La masacre cometida ayer en un mercado navideño en Berlín, que de momento ha costado la vida a 12 personas (nuestro más sentido pésame a sus familias) supone una vuelta a la realidad y otro severo toque de atención para nuestros gobiernos.

Una vez que la policía alemana ha confirmado que el ataque ha sido realizado por un yihadista que entró apenas hace un año como refugiado, es necesario que la canciller Angela Merkel responda ante su pueblo por la política de puertas abiertas que ha permitido la entrada en ese país, y en toda Europa, a personas sin ningún criterio y bajo ningún control.

Una vez más quedaría demostrado que una política de asilo basada solamente en criterios de “solidaridad” -y no de seguridad e interés nacional- es absolutamente suicida. Pero en este caso no sería responsable la canciller en exclusiva. Todos aquellos que, con un fanatismo en nada diferente a los yihadistas, quieren impedir el debate racional sobre la necesidad y oportunidad de hablar de la inmigración, sin complejos y sin tapujos, deben igualmente explicar al pueblo por qué se secuestra este debate, incluso con el código penal: desde periodistas y académicos hasta la izquierda radical y los liberales, todos ellos deben justificar lo que constituye un fracaso evidente y cuyas consecuencias paga el pueblo con su sangre.

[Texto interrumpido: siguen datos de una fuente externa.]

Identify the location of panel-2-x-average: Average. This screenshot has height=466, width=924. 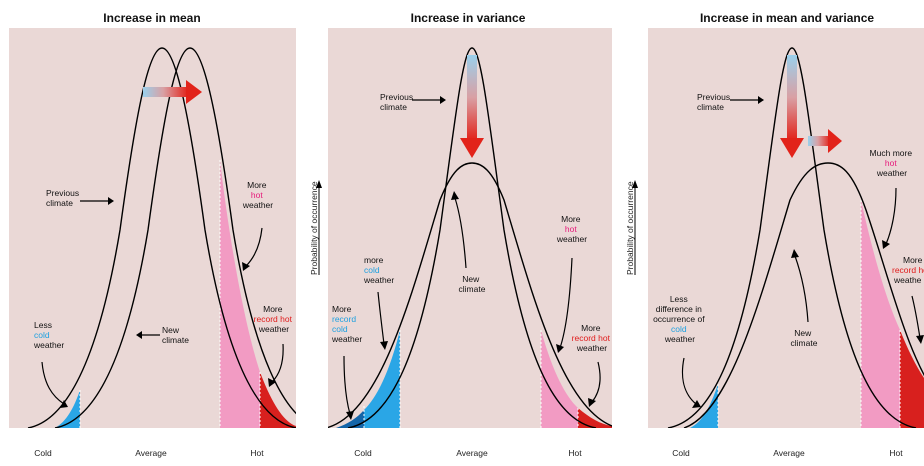
(472, 453).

A la ofensiva yihadista contra los europeos y nuestro modo de vida hay que sumar la terrible crisis de valores, la falta de arraigo, de conexión con nada que trascienda al individuo y que arrastra a tanta gente a la delincuencia, la depresión o al asesinato. La amenaza está ahí fuera, pero también está aquí dentro. No solo se ha de combatir policialmente a los terroristas y recuperar el control de nuestras fronteras, también aquí dentro hemos de defender y reafirmar nuestros valores y nuestra identidad como mejor antídoto contra el terrorismo y la violencia.

Cada vez está más clara la necesidad de un cambio de rumbo. Nuestro futuro bien lo merece. La seguridad en nuestras calles comienza con la seguridad en nuestras fronteras y continúa con el respeto a nuestra identidad.